→ **EXCERPT**:
- - -
# Rocky Balboa



## German Coach (Jan 6, 2007)

Has anybody see the film yet ? I grew up with the Rocky movies and I still use the soundtrack for my daily training.


http://www.youtube.com/watch?v=DttxKIA_AxU
http://www.youtube.com/watch?v=3KX95mKTqa4&NR

http://www.youtube.com/watch?v=ENb6RRT5rTw

http://www.youtube.com/watch?v=ms7NrcI2P-U
http://www.youtube.com/watch?v=IWR0k_R6XDE&mode=related&search=
http://www.youtube.com/watch?v=W_PwHX_DlIk&mode=related&search=
http://www.youtube.com/watch?v=NhW6tHEGmRU&mode=related&search=
http://www.youtube.com/watch?v=gIr9GtyBkg4&mode=related&search=
http://www.youtube.com/watch?v=j36tzx0RAqA&mode=related&search=
http://www.youtube.com/watch?v=GBR0GeQ9THw&mode=related&search=
http://www.youtube.com/watch?v=voj1RspvjEI&mode=related&search=


----------



## Jonathan Randall (Jan 6, 2007)

-----------
Mod. Note:

Thread Moved to Rec Room from Western Martial Arts because of the nature of the thread - the movie as an entertainment and inspiring piece rather than an analysis of boxing as a Western Martial Art. As such, it will likely generate more traffic in the Rec Room. Thank you.

Jonathan Randall
MT Moderator


----------



## Kaizen (Jan 6, 2007)
- - -
→ **DATASET EXTRACT**:
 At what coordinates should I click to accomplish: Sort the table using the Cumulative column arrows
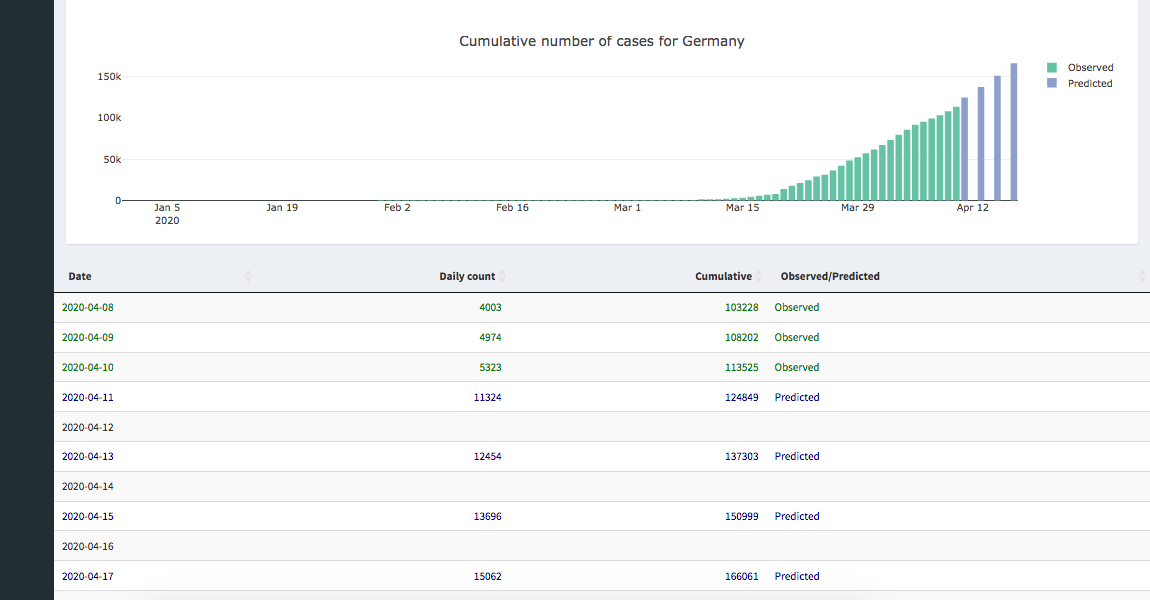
- - -
→ **TASK DIRECTIONS**: Extend the Rocky Balboa forum thread from the point where it stops. The lines have no connection to the Rocky Balboa forum thread.

→ **RIGHT ANSWER**:
GC,

I have seen it. I had low expectations based on the last couple of films in the series. I was pleasantly surprised. Don't expect Academy Award winning acting, just good Saturday matinée fare. The messages of the film are well delivered -never give up and think for yourself. If you are a fan of Rocky 1 and 2, you will like this version. Enjoy.


----------



## German Coach (Jan 6, 2007)

Kaizen said:


> GC,
> 
> I have seen it. I had low expectations based on the last couple of films in the series. I was pleasantly surprised. Don't expect Academy Award winning acting, just good Saturday matinée fare. The messages of the film are well delivered -never give up and think for yourself. If you are a fan of Rocky 1 and 2, you will like this version. Enjoy.


 
Thanks - that´s my philosophie


----------



## tsdclaflin (Jan 6, 2007)

I thought it was a great movie.  Not Academy Award great, but great in other ways.  I like a movie that is wholesome (that I can take my children to...3 boys ages 15,13,10), that has a good message, that has action, that is inspiring.  The movie was all of that.

Professional sports assume that once you reach your 40s you are finished.  But in martial arts, great masters continue to be competitive (although most do not compete) into their 70s.

Good movie.  Worth watching more than once.


----------



## donald (Jan 6, 2007)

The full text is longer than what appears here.